Starting at the line that holds "Fale Connosco (696, 237)" and stopping at the line that holds "Personalizar (149, 2355)", restate the records below word for word, with both of those lines included.

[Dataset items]
[Start of section]
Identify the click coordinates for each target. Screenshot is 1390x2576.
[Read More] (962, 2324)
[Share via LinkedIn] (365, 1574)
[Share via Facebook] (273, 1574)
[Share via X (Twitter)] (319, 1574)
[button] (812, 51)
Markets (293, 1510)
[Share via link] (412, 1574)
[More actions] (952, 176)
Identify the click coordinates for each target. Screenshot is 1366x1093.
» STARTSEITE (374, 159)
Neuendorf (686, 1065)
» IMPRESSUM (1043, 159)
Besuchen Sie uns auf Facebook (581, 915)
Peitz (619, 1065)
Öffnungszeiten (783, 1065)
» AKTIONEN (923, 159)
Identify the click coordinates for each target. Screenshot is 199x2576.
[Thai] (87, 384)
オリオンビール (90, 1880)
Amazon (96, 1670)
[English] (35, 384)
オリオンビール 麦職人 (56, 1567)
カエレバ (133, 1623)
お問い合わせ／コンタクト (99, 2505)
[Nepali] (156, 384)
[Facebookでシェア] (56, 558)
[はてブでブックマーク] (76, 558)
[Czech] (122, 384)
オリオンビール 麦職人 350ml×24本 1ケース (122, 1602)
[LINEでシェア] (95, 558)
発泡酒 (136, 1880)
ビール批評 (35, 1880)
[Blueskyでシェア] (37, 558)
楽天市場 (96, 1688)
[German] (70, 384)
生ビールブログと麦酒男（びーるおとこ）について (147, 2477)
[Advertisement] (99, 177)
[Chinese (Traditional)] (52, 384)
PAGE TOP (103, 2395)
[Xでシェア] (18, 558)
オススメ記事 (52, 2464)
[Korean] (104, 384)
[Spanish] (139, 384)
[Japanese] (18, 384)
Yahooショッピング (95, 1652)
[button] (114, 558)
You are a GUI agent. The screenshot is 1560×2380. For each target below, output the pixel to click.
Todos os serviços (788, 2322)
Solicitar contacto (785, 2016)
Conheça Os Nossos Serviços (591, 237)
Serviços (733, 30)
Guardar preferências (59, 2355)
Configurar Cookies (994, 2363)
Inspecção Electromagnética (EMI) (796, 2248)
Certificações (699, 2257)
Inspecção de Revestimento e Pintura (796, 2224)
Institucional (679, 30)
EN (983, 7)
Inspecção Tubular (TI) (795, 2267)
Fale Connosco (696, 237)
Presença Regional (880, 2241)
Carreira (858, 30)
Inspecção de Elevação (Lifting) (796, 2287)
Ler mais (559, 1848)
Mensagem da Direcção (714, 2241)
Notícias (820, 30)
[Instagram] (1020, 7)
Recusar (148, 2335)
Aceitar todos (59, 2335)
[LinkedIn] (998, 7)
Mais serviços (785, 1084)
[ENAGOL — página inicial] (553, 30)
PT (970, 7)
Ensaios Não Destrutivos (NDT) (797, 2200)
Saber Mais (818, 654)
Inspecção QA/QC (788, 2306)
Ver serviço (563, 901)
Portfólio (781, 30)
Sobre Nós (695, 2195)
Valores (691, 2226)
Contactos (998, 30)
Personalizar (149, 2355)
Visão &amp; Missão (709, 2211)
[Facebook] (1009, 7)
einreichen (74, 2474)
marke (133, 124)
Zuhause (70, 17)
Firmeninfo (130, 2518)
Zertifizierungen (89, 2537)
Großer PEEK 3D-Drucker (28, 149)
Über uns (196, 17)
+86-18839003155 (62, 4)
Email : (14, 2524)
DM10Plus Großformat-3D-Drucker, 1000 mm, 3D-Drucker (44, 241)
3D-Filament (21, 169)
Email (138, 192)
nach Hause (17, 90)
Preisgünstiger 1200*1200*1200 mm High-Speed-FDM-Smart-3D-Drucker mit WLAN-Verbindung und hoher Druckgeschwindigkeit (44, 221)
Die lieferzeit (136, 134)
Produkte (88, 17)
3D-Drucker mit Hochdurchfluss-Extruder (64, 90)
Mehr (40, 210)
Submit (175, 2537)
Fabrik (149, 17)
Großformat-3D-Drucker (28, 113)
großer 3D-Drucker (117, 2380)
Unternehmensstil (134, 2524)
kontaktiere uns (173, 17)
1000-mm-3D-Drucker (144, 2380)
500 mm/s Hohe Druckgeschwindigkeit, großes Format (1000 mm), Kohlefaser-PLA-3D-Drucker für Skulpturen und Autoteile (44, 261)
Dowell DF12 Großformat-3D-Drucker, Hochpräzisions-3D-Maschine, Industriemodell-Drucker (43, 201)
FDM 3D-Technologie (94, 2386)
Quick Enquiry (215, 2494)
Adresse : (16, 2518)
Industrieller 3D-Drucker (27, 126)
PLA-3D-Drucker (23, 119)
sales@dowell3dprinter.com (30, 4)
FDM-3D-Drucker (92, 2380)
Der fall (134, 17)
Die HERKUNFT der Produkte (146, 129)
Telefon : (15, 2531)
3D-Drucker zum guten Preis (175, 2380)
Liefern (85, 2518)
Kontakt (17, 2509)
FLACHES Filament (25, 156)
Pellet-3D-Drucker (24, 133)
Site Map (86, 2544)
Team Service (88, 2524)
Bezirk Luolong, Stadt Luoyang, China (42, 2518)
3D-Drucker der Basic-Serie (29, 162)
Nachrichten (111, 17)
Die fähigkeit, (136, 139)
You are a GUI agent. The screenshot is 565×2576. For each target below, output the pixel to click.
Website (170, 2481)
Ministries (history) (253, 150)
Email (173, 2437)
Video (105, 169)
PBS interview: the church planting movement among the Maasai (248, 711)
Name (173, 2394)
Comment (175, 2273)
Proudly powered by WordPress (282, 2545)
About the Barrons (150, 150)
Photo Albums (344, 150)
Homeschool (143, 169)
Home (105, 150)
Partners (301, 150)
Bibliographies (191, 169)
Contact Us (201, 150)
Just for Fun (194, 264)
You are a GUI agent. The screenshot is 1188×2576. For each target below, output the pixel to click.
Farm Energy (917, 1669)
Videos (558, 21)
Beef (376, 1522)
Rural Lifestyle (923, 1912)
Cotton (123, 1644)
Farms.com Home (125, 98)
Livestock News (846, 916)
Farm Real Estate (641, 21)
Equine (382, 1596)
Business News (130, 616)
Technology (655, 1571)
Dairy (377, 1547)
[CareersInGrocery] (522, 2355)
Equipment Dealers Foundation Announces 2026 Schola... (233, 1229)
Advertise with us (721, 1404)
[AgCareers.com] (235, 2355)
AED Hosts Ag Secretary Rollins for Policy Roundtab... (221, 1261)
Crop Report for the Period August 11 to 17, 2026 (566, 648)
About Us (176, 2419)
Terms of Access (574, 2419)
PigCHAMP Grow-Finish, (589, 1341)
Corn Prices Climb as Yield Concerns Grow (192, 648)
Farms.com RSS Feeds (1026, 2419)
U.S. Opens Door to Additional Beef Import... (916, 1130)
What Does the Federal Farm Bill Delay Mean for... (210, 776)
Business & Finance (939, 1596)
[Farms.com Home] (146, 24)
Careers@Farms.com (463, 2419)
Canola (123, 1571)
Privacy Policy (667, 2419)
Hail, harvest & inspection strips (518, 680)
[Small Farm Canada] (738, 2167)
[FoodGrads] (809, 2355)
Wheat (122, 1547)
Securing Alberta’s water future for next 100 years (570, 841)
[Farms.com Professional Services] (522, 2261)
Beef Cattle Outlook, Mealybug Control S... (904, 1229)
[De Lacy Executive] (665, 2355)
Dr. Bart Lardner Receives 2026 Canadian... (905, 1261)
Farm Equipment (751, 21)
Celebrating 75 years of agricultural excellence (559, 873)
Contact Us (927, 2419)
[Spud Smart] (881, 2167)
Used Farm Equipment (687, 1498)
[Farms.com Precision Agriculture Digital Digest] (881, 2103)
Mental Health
[End of section]
■ **WRITTEN ANSWER**
Fale Connosco (696, 237)
Presença Regional (880, 2241)
Carreira (858, 30)
Inspecção de Elevação (Lifting) (796, 2287)
Ler mais (559, 1848)
Mensagem da Direcção (714, 2241)
Notícias (820, 30)
[Instagram] (1020, 7)
Recusar (148, 2335)
Aceitar todos (59, 2335)
[LinkedIn] (998, 7)
Mais serviços (785, 1084)
[ENAGOL — página inicial] (553, 30)
PT (970, 7)
Ensaios Não Destrutivos (NDT) (797, 2200)
Saber Mais (818, 654)
Inspecção QA/QC (788, 2306)
Ver serviço (563, 901)
Portfólio (781, 30)
Sobre Nós (695, 2195)
Valores (691, 2226)
Contactos (998, 30)
Personalizar (149, 2355)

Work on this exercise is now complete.